» **Problem requirements**
Retype the records exactly, including every line.

[Data entries]

┌──

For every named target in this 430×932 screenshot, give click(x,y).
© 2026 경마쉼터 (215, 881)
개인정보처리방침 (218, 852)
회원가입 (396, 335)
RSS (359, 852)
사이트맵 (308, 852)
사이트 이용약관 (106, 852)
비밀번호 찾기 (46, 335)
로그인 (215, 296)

└──

» **Task result**
For every named target in this 430×932 screenshot, give click(x,y).
© 2026 경마쉼터 (215, 881)
개인정보처리방침 (218, 852)
회원가입 (396, 335)
RSS (359, 852)
사이트맵 (308, 852)
사이트 이용약관 (106, 852)
비밀번호 찾기 (46, 335)
로그인 (215, 296)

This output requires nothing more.